▶ [TASK BRIEF] Repeat the following records word for word, leaving out the pictures.

▶ [ENTRIES PROVIDED]
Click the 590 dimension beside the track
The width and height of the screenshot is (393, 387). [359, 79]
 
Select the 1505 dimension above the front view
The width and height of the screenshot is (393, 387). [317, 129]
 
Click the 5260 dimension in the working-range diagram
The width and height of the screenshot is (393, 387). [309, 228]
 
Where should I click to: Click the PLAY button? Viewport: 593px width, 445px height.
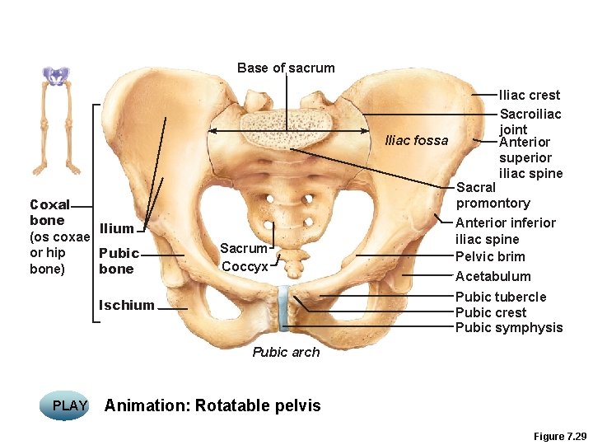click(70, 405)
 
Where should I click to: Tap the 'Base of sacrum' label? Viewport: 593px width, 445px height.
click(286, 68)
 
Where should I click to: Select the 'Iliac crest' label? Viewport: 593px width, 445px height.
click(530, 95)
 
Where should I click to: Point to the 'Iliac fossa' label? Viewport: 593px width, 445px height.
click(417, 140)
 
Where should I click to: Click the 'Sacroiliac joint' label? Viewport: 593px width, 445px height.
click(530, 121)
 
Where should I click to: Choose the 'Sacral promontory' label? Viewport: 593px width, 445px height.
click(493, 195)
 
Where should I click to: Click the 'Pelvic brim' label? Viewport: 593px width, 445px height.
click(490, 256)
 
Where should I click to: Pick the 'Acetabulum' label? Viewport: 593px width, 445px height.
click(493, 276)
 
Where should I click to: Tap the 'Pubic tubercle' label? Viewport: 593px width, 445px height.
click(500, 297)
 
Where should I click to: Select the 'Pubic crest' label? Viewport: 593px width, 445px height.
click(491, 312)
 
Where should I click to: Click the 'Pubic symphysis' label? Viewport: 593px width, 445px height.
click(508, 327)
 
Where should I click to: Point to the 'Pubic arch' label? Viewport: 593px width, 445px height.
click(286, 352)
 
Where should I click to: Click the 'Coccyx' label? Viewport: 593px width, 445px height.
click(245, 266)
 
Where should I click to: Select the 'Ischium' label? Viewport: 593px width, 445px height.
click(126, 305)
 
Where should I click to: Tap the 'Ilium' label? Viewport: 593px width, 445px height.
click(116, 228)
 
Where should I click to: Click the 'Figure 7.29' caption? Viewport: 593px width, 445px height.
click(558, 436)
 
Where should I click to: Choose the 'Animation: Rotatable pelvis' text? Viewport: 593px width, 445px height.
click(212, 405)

▶ [RESPONSE BELOW]
Click the 590 dimension beside the track
The width and height of the screenshot is (393, 387). [359, 79]
 
Select the 1505 dimension above the front view
The width and height of the screenshot is (393, 387). [317, 129]
 
Click the 5260 dimension in the working-range diagram
The width and height of the screenshot is (393, 387). [309, 228]
 
Where should I click to: Click the PLAY button? Viewport: 593px width, 445px height.
click(70, 405)
 
Where should I click to: Tap the 'Base of sacrum' label? Viewport: 593px width, 445px height.
click(286, 68)
 
Where should I click to: Select the 'Iliac crest' label? Viewport: 593px width, 445px height.
click(530, 95)
 
Where should I click to: Point to the 'Iliac fossa' label? Viewport: 593px width, 445px height.
click(417, 140)
 
Where should I click to: Click the 'Sacroiliac joint' label? Viewport: 593px width, 445px height.
click(530, 121)
 
Where should I click to: Choose the 'Sacral promontory' label? Viewport: 593px width, 445px height.
click(493, 195)
 
Where should I click to: Click the 'Pelvic brim' label? Viewport: 593px width, 445px height.
click(490, 256)
 
Where should I click to: Pick the 'Acetabulum' label? Viewport: 593px width, 445px height.
click(493, 276)
 
Where should I click to: Tap the 'Pubic tubercle' label? Viewport: 593px width, 445px height.
click(500, 297)
 
Where should I click to: Select the 'Pubic crest' label? Viewport: 593px width, 445px height.
click(491, 312)
 
Where should I click to: Click the 'Pubic symphysis' label? Viewport: 593px width, 445px height.
click(508, 327)
 
Where should I click to: Point to the 'Pubic arch' label? Viewport: 593px width, 445px height.
click(286, 352)
 
Where should I click to: Click the 'Coccyx' label? Viewport: 593px width, 445px height.
click(245, 266)
 
Where should I click to: Select the 'Ischium' label? Viewport: 593px width, 445px height.
click(126, 305)
 
Where should I click to: Tap the 'Ilium' label? Viewport: 593px width, 445px height.
click(116, 228)
 
Where should I click to: Click the 'Figure 7.29' caption? Viewport: 593px width, 445px height.
click(558, 436)
 
Where should I click to: Choose the 'Animation: Rotatable pelvis' text? Viewport: 593px width, 445px height.
click(212, 405)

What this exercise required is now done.